=== TO DO ===
Can you reproduce the entire listing below word for word, every line unchanged?
++++ PROVIDED RECORDS ++++
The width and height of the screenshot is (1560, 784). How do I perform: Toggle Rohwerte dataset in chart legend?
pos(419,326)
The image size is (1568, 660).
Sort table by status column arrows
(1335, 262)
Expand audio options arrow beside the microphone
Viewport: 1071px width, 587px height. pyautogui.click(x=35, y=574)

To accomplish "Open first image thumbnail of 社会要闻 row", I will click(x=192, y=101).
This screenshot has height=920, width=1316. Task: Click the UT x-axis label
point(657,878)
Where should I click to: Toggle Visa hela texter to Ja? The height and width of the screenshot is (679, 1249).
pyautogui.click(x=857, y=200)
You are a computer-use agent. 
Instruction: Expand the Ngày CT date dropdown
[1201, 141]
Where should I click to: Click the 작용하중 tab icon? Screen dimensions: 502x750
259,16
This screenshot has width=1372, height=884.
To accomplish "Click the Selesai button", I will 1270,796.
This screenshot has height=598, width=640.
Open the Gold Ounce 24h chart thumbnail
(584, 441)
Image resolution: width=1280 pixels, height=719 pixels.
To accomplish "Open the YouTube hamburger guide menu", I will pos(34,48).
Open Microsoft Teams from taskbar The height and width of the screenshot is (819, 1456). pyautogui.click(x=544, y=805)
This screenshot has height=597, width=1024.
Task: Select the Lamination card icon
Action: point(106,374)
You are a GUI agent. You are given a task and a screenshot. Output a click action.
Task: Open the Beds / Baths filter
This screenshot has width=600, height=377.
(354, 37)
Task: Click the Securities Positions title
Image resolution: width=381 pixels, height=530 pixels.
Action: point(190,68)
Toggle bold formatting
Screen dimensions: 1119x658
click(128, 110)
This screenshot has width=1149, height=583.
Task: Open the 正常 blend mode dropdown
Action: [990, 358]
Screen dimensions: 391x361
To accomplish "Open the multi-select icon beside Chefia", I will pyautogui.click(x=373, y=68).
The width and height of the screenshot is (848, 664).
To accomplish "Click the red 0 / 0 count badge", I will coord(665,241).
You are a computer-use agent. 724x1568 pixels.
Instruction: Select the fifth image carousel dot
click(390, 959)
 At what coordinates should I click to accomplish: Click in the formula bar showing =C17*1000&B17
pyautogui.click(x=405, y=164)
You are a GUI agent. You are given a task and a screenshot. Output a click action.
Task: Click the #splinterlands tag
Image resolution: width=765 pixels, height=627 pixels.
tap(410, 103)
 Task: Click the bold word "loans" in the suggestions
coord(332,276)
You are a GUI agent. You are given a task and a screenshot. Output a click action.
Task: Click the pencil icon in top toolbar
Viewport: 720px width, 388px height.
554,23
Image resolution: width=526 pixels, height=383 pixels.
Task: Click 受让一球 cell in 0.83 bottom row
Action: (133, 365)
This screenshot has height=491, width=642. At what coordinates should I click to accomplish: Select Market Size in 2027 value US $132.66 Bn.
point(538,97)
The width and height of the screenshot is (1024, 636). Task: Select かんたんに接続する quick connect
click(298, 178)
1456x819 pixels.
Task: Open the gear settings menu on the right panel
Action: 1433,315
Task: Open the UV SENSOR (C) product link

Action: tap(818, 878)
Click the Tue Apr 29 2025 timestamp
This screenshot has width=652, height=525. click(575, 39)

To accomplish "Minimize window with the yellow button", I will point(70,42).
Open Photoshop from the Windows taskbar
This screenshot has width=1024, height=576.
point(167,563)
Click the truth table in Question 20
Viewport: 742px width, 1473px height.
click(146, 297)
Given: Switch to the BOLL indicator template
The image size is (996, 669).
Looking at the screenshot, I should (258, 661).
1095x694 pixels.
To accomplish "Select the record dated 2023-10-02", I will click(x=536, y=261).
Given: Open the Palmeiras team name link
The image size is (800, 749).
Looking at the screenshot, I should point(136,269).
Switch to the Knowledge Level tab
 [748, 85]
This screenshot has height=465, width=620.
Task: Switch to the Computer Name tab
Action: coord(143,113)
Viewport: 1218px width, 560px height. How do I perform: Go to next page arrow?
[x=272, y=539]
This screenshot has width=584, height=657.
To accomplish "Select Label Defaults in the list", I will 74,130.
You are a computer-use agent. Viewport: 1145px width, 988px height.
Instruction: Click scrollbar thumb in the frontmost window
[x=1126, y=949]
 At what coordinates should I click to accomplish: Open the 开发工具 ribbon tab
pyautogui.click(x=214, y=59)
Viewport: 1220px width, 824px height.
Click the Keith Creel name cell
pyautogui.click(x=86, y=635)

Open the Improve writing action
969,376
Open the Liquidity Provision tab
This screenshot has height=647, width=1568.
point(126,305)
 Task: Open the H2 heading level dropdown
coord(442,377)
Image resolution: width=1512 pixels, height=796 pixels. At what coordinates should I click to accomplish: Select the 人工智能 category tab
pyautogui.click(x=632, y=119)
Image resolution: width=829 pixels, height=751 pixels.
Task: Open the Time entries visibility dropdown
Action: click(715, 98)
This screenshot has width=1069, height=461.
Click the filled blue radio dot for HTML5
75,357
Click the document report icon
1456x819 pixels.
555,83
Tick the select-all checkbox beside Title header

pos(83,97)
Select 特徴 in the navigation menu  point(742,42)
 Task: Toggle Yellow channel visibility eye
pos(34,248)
++++
=== OUTPUT ===
The width and height of the screenshot is (1560, 784). How do I perform: Toggle Rohwerte dataset in chart legend?
pos(419,326)
The image size is (1568, 660).
Sort table by status column arrows
(1335, 262)
Expand audio options arrow beside the microphone
Viewport: 1071px width, 587px height. pyautogui.click(x=35, y=574)

To accomplish "Open first image thumbnail of 社会要闻 row", I will click(x=192, y=101).
This screenshot has height=920, width=1316. Task: Click the UT x-axis label
point(657,878)
Where should I click to: Toggle Visa hela texter to Ja? The height and width of the screenshot is (679, 1249).
pyautogui.click(x=857, y=200)
You are a computer-use agent. 
Instruction: Expand the Ngày CT date dropdown
[1201, 141]
Where should I click to: Click the 작용하중 tab icon? Screen dimensions: 502x750
259,16
This screenshot has width=1372, height=884.
To accomplish "Click the Selesai button", I will 1270,796.
This screenshot has height=598, width=640.
Open the Gold Ounce 24h chart thumbnail
(584, 441)
Image resolution: width=1280 pixels, height=719 pixels.
To accomplish "Open the YouTube hamburger guide menu", I will pos(34,48).
Open Microsoft Teams from taskbar The height and width of the screenshot is (819, 1456). pyautogui.click(x=544, y=805)
This screenshot has height=597, width=1024.
Task: Select the Lamination card icon
Action: point(106,374)
You are a GUI agent. You are given a task and a screenshot. Output a click action.
Task: Open the Beds / Baths filter
This screenshot has width=600, height=377.
(354, 37)
Task: Click the Securities Positions title
Image resolution: width=381 pixels, height=530 pixels.
Action: point(190,68)
Toggle bold formatting
Screen dimensions: 1119x658
click(128, 110)
This screenshot has width=1149, height=583.
Task: Open the 正常 blend mode dropdown
Action: [990, 358]
Screen dimensions: 391x361
To accomplish "Open the multi-select icon beside Chefia", I will pyautogui.click(x=373, y=68).
The width and height of the screenshot is (848, 664).
To accomplish "Click the red 0 / 0 count badge", I will coord(665,241).
You are a computer-use agent. 724x1568 pixels.
Instruction: Select the fifth image carousel dot
click(390, 959)
 At what coordinates should I click to accomplish: Click in the formula bar showing =C17*1000&B17
pyautogui.click(x=405, y=164)
You are a GUI agent. You are given a task and a screenshot. Output a click action.
Task: Click the #splinterlands tag
Image resolution: width=765 pixels, height=627 pixels.
tap(410, 103)
 Task: Click the bold word "loans" in the suggestions
coord(332,276)
You are a GUI agent. You are given a task and a screenshot. Output a click action.
Task: Click the pencil icon in top toolbar
Viewport: 720px width, 388px height.
554,23
Image resolution: width=526 pixels, height=383 pixels.
Task: Click 受让一球 cell in 0.83 bottom row
Action: (133, 365)
This screenshot has height=491, width=642. At what coordinates should I click to accomplish: Select Market Size in 2027 value US $132.66 Bn.
point(538,97)
The width and height of the screenshot is (1024, 636). Task: Select かんたんに接続する quick connect
click(298, 178)
1456x819 pixels.
Task: Open the gear settings menu on the right panel
Action: 1433,315
Task: Open the UV SENSOR (C) product link

Action: tap(818, 878)
Click the Tue Apr 29 2025 timestamp
This screenshot has width=652, height=525. click(575, 39)

To accomplish "Minimize window with the yellow button", I will point(70,42).
Open Photoshop from the Windows taskbar
This screenshot has width=1024, height=576.
point(167,563)
Click the truth table in Question 20
Viewport: 742px width, 1473px height.
click(146, 297)
Given: Switch to the BOLL indicator template
The image size is (996, 669).
Looking at the screenshot, I should (258, 661).
1095x694 pixels.
To accomplish "Select the record dated 2023-10-02", I will click(x=536, y=261).
Given: Open the Palmeiras team name link
The image size is (800, 749).
Looking at the screenshot, I should point(136,269).
Switch to the Knowledge Level tab
 [748, 85]
This screenshot has height=465, width=620.
Task: Switch to the Computer Name tab
Action: coord(143,113)
Viewport: 1218px width, 560px height. How do I perform: Go to next page arrow?
[x=272, y=539]
This screenshot has width=584, height=657.
To accomplish "Select Label Defaults in the list", I will 74,130.
You are a computer-use agent. Viewport: 1145px width, 988px height.
Instruction: Click scrollbar thumb in the frontmost window
[x=1126, y=949]
 At what coordinates should I click to accomplish: Open the 开发工具 ribbon tab
pyautogui.click(x=214, y=59)
Viewport: 1220px width, 824px height.
Click the Keith Creel name cell
pyautogui.click(x=86, y=635)

Open the Improve writing action
969,376
Open the Liquidity Provision tab
This screenshot has height=647, width=1568.
point(126,305)
 Task: Open the H2 heading level dropdown
coord(442,377)
Image resolution: width=1512 pixels, height=796 pixels. At what coordinates should I click to accomplish: Select the 人工智能 category tab
pyautogui.click(x=632, y=119)
Image resolution: width=829 pixels, height=751 pixels.
Task: Open the Time entries visibility dropdown
Action: click(715, 98)
This screenshot has width=1069, height=461.
Click the filled blue radio dot for HTML5
75,357
Click the document report icon
1456x819 pixels.
555,83
Tick the select-all checkbox beside Title header

pos(83,97)
Select 特徴 in the navigation menu  point(742,42)
 Task: Toggle Yellow channel visibility eye
pos(34,248)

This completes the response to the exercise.